WORK TO BE COMPLETED
Please copy the records verbatim, starting at the first line and ending at the line containing "pos(777,84)".
-- Start of DATASET CONTENT --
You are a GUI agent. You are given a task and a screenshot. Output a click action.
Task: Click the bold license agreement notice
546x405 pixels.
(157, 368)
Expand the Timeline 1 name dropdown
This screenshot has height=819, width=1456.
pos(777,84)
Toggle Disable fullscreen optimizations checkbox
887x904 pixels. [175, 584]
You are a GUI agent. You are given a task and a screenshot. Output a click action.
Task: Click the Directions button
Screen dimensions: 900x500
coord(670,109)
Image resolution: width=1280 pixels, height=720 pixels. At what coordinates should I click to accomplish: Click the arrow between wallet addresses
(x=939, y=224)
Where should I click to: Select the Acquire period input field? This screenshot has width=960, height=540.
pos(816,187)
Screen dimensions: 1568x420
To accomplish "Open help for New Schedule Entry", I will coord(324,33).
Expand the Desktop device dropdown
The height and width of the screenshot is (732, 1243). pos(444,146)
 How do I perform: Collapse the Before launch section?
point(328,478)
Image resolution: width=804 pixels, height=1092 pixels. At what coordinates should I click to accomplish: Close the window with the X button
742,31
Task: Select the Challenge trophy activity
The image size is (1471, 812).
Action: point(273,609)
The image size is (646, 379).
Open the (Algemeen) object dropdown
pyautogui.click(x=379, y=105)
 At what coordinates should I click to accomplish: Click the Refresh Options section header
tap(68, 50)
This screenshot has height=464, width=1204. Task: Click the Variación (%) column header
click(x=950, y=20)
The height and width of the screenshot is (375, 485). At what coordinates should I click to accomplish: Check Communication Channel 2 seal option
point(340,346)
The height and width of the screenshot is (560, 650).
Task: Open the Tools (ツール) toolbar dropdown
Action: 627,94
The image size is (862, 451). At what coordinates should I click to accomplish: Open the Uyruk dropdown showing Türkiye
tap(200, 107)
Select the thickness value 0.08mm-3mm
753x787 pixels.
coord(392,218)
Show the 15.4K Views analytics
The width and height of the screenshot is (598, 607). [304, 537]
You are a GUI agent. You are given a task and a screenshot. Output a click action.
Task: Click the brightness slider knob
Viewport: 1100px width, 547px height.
-- End of DATASET CONTENT --
ANSWER TO THIS TASK
You are a GUI agent. You are given a task and a screenshot. Output a click action.
Task: Click the bold license agreement notice
546x405 pixels.
(157, 368)
Expand the Timeline 1 name dropdown
This screenshot has height=819, width=1456.
pos(777,84)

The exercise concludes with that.